Mal derecho
"Hard cases make bad law". Los casos difíciles producen mal derecho. Así reza un aforismo puesto en circulación hace ya bastante tiempo en el mundo judicial de Estados Unidos. La sentencia de Filesa ha venido a poner de manifiesto la validez del mismo más allá del sistema de administración de justicia que le dio vida.
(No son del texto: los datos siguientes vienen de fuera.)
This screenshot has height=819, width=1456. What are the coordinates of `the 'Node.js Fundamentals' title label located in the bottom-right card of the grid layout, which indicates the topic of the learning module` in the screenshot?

Filesa era en sí un caso difícil. Se ha hecho deliberadamente todo lo posible para convertirlo en más difícil todavía. La forma tan accidentada en que se desarrolló la instrucción. El ejercicio abusivo de la acción popular. La personación del PP. Las acusaciones de prevaricación dirigidas a los magistrados por un error en la colocación de unas comillas en un auto por relevantes personalidades políticas y múltiples medios de comunicación en la fase inmediatamente anterior a la apertura del juicio oral. La imputación de justicia "genuflexa" ante los poderosos al Tribunal Supremo por la forma en que accedió al edificio un determinado testigo... Todo lo que era políticamente imaginable hacer para dificultar la decisión del tribunal se ha hecho.
El resultado ha sido el que ha sido. Una sentencia que no es un instrumento de pacificación, sino de todo lo contrario. Ha sido recibida con una alegría desmesurada por los adversarios políticos de quienes son condenados a penas privativas de libertad y como una decisión absolutamente desproporcionada y, por tanto, injusta por quienes han sido condenados. Casi me atrevería a decir que ha satisfecho la sed de venganza de unos y que ha defraudado las esperanzas de justicia de otros.
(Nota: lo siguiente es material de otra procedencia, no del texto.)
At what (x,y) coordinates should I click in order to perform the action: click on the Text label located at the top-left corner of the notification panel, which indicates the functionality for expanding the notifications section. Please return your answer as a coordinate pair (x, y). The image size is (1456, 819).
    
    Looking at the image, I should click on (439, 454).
Obviamente a ningún tribunal se le puede pedir que dicte una sentencia que no convenza a quienes da la razón y que convenza a quienes se la quita. Pero sí se le puede y se le debe pedir que su argumentación tenga el poder de convicción suficiente como para que quienes no han sido partes en el proceso, es decir, el conjunto de los ciudadanos y en particular los juristas, puedan entenderla y aceptarla, aunque no la compartan por completo.
Esta exigencia vale para todos los tribunales de justicia, pero más que para ninguno para los del orden penal. Cuando un tribunal condena a un ciudadano a penas privativas de libertad, los magistrados que lo integran no sólo tienen que tener subjetivamente la seguridad de que la conducta que están enjuiciando es constitutiva del delito que se le imputa y además merecedora de la pena en la cuantía que se le impone, sino que tienen además que ser capaces de traducir esa convicción subjetiva en una justificación objetiva que esté por encima de toda sospecha, es decir, que sea susceptible de ser interiorizada por la sociedad.
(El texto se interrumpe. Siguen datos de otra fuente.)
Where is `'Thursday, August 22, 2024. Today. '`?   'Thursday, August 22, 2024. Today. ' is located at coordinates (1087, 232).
El derecho es un instrumento de pacificación. Su razón de ser es que la sociedad a través de los tribunales de justicia ponga fin de manera civilizada al enfrentamiento, restableciendo de esta manera la paz. Para ello la decisión judicial tiene que ser capaz de soportar el test de la razonabilidad y de la proporcionalidad. Tanta o más importancia que el fallo en sí, tiene la manera en que el tribunal lo explica. Si no consigue justificar de manera objetiva, razonable y proporcionada la decisión que impone, la función pacificadora de la sentencia se ve extraordinariamente reducida.
De esto es de lo que adolece la sentencia del caso Filesa, como explicaba el martes pasado el catedrático de Derecho Penal de la Universidad Autónoma de Barcelona en un artículo publicado en La Vanguardia. Ni la argumentación, decía, es convincente, ni la pena que impone, proporcionada. Me temo que es una opinión bastante generalizada. Al menos, entre los juristas.